A group of volunteers in the Alpena area have been committed to doing just that for many years now. Junior Achievement of Alpena is a hands-on program that since 1986 has placed local business representatives in upper elementary, middle school and high school classrooms, where they teach students about financial literacy, entrepreneurship and workforce readiness.
Last year alone, the program reached 800 students.
Junior Achievement of Alpena volunteer Michelle McEwen speaks to a group of fifth graders at Besser Elementary School.
"Our goal is to teach financial literacy to our youth and to allow our young people in the community to know the importance of something as simple as balancing a checkbook," said local attorney and Junior Achievement volunteer Dylan Wallace.
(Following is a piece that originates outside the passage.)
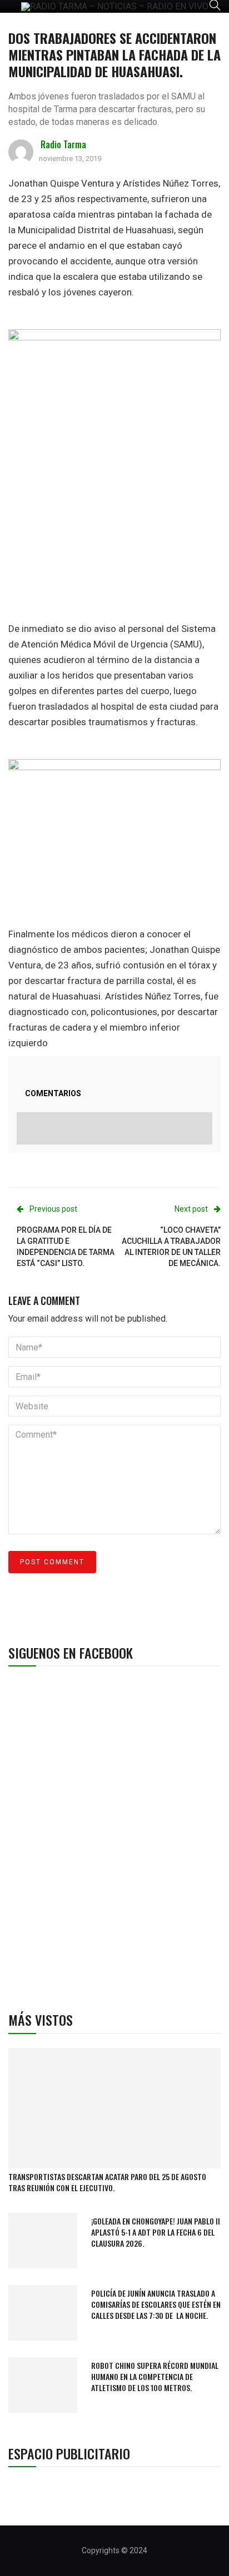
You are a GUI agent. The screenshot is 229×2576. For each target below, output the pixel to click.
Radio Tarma (63, 144)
Through hands-on learning, JA puts an emphasis on real life examples and activities such as investing and running a business. Using well-established curriculum and materials, the volunteers help prepare the students to develop successful financial management habits and empower them to explore the potential of becoming an entrepreneur.
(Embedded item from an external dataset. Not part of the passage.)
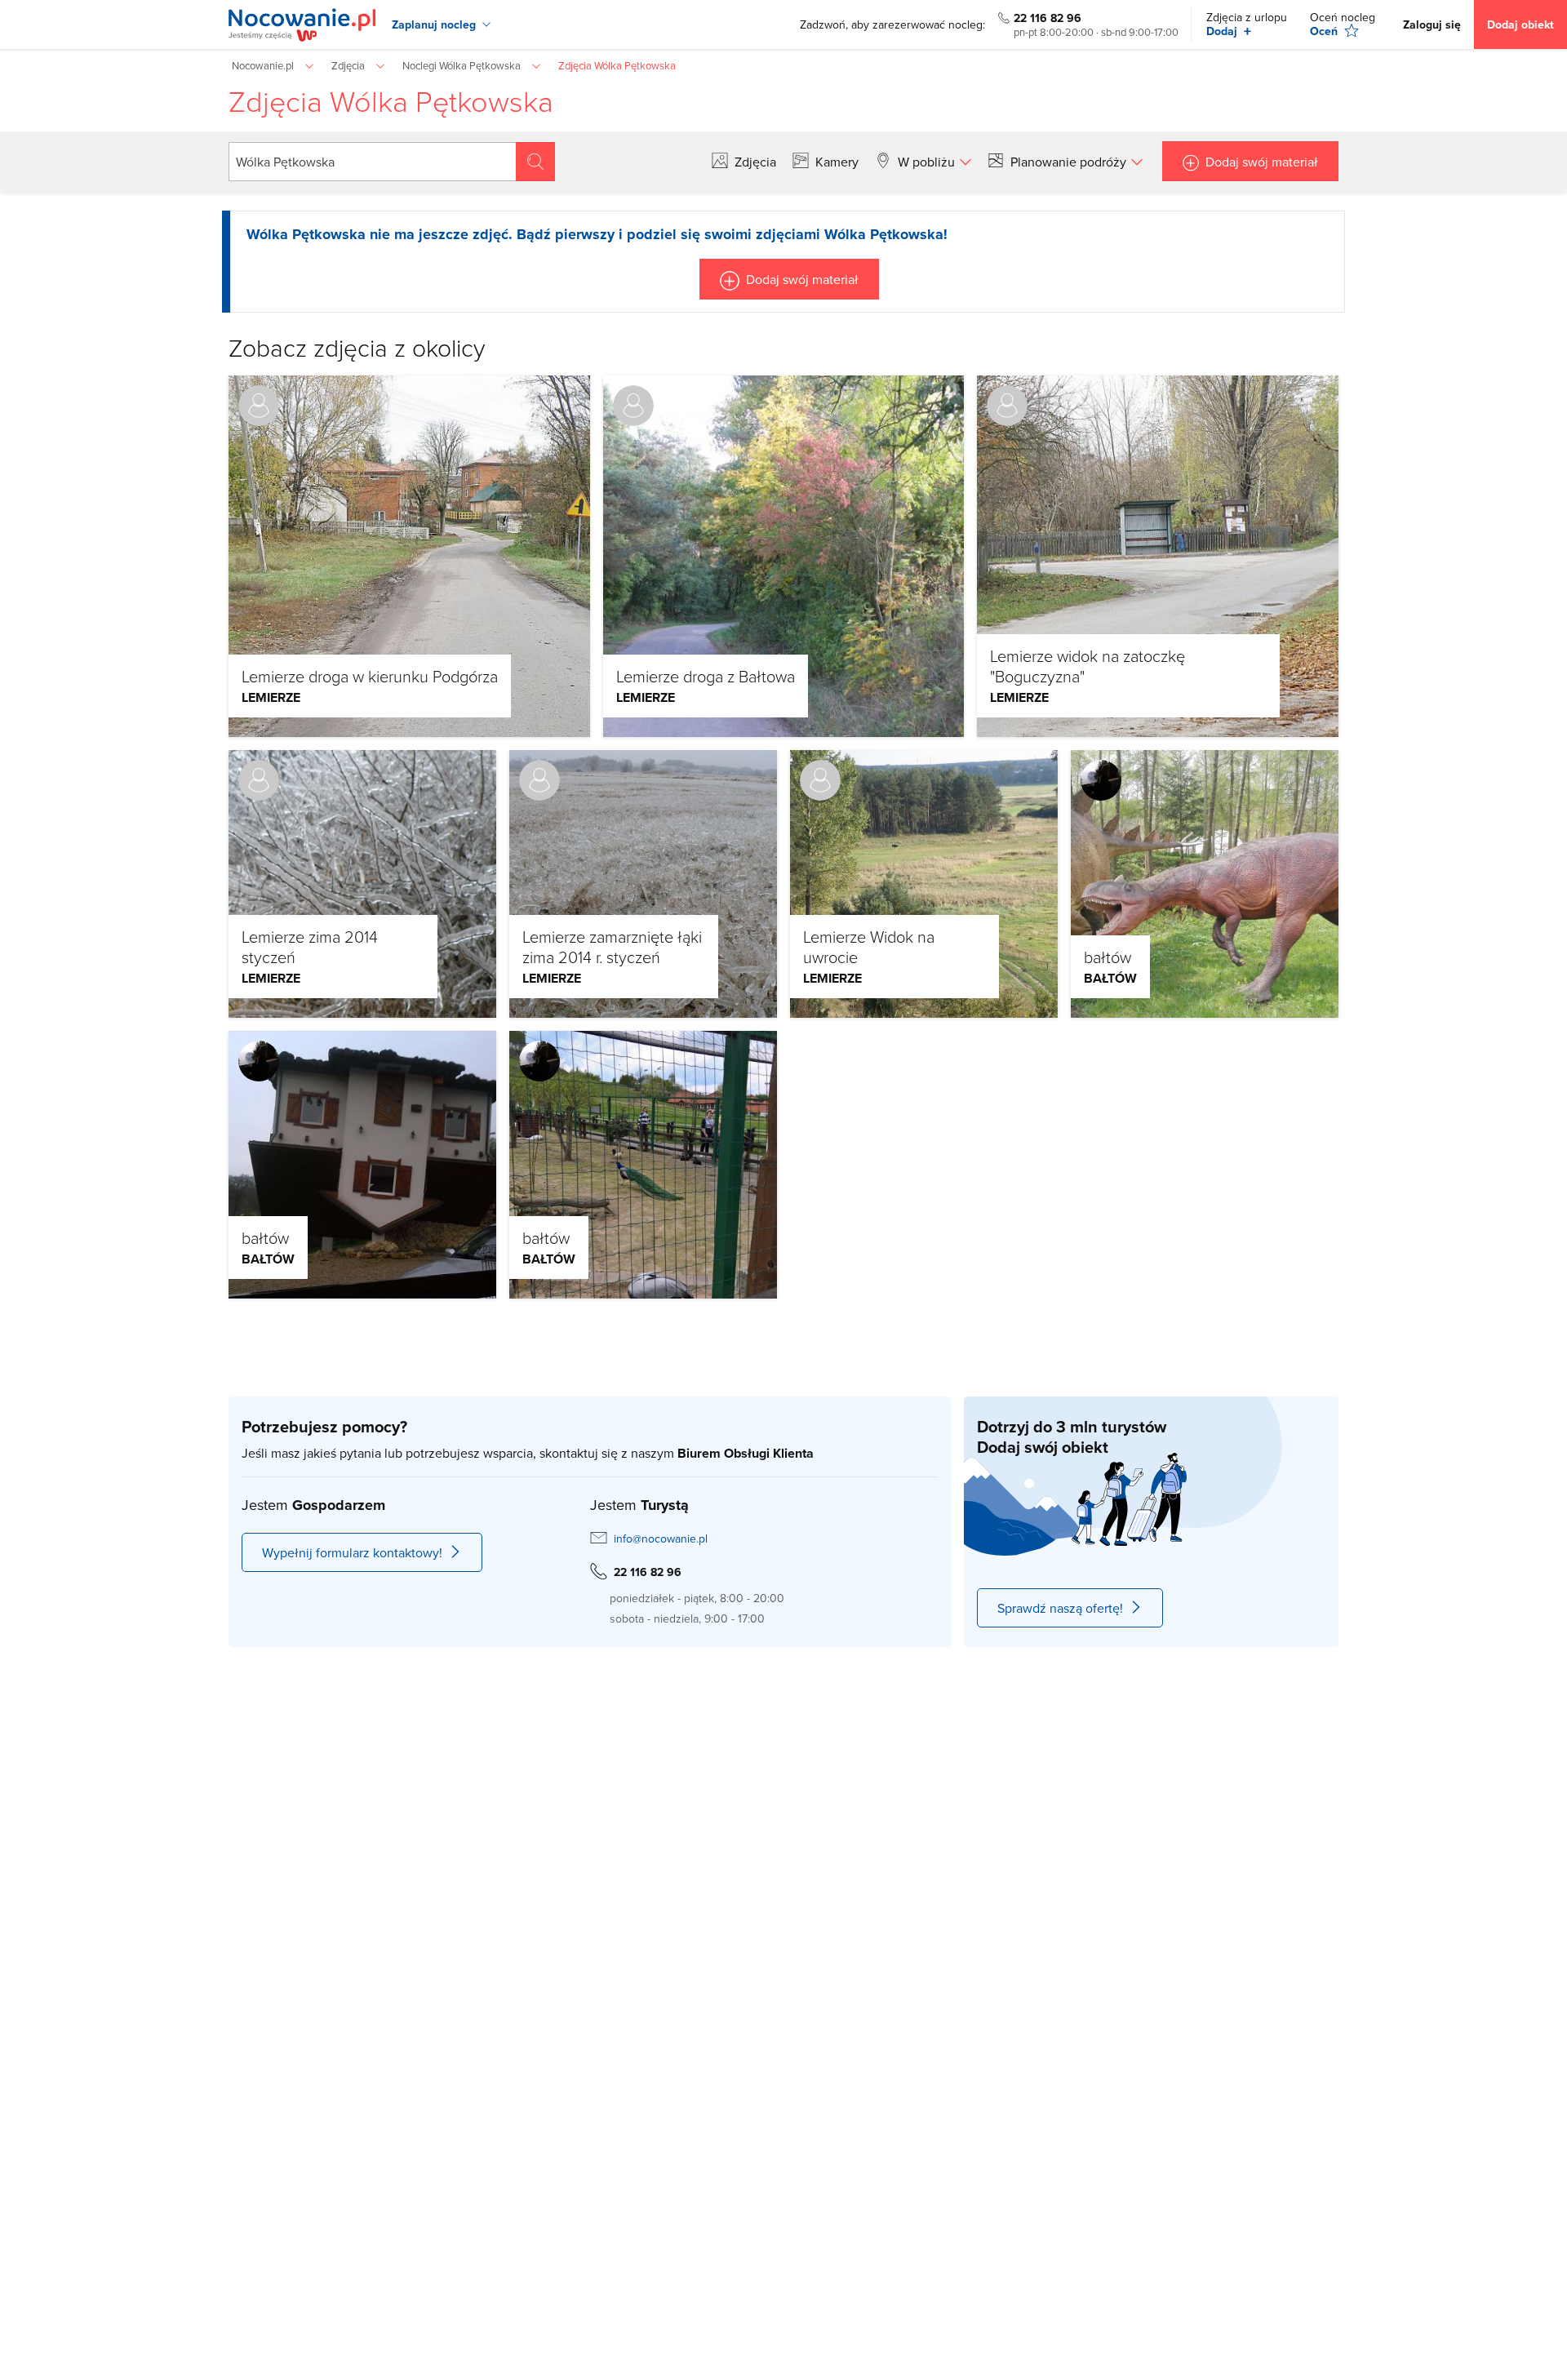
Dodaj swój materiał (1261, 162)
This fall, JA plans to go into 23 classrooms. Included among those classrooms are fifth graders at Bingham Arts Academy, Wilson, Hinks, Sanborn, Besser and Ella White Elementary Schools. Ten programs also will be run at the Thunder Bay Junior High School and three at Alpena High School.
With the start of another year of JA programming in the local schools, the organizaton's board of directors encourages others in the business community to get involved. That involvement is two-fold: people interested in helping can sign up as volunteer to do the in-school presentations or they can donate funds necessary for keeping the program up and running.
"We are seeking individuals who want to volunteer and go into classrooms," Wallace said. "There may be some hesitancy to doing this, but we offer orientation and mentorship so that they have someone to call with questions."
The program runs for 5 to 6 weeks, with the volunteers in the classroom once a week. The materials include lessons plans so that they don't have to come up with what to teach on their own.
"The lesson plans are developed but there is room to be creative," Wallace said.
It costs approximately $9,000 per year to operate the program in Alpena area schools, with program kits for each classroom running at $400 each. According to Wallace, businesses and individuals in the area have always been generous and supported the effort.
The JA board recently mailed out fundraising letters in which Brian Winter, the current program chairman, shared that a roundtable survey of more than 300 AHS students showed that most students lack a sense of financial management, practical life skills, workforce plans for after graduation, and an accurate view of local employment, business and leadership opportunities. Winter encouraged area businesses to donate to the program in hopes of helping to reverse this trend.
Among those who have had a positive experience with volunteering for JA is attorney Daniel J. Florip, who several years ago taught a fifth grade class at Bingham Arts Academy, using creative activities that focused on banking and checking accounts. He was surprised one day to receive a phone call from a father of a boy in his class.
"I've got the usual checking and savings accounts, but I've never really paid much attention to them aside from depositing my paycheck and paying my bills," the father told Florip. "No one ever taught me how to properly manage my accounts. Last week I came home from work, and my son asked to see my checkbook. And I want to thank you. Because that night, for the first time in my life, someone taught me how to balance a checkbook and it was my 10-year-old son."
Florip believes that experience underscores the importance of the Junior Achievement program.
"We don't have to wait until the students grow up to see the positive effect that JA can have," Florip said. "In this case, the effect was pretty immediate."
Among those currently serving on the JA board of directors are Bernie Lamp, Michelle McEwen, Brian Winter, Dylan Wallace, Karen LaFleche, Jodi Ritthaler, Mike Schultz, Matt Waligora and John Short.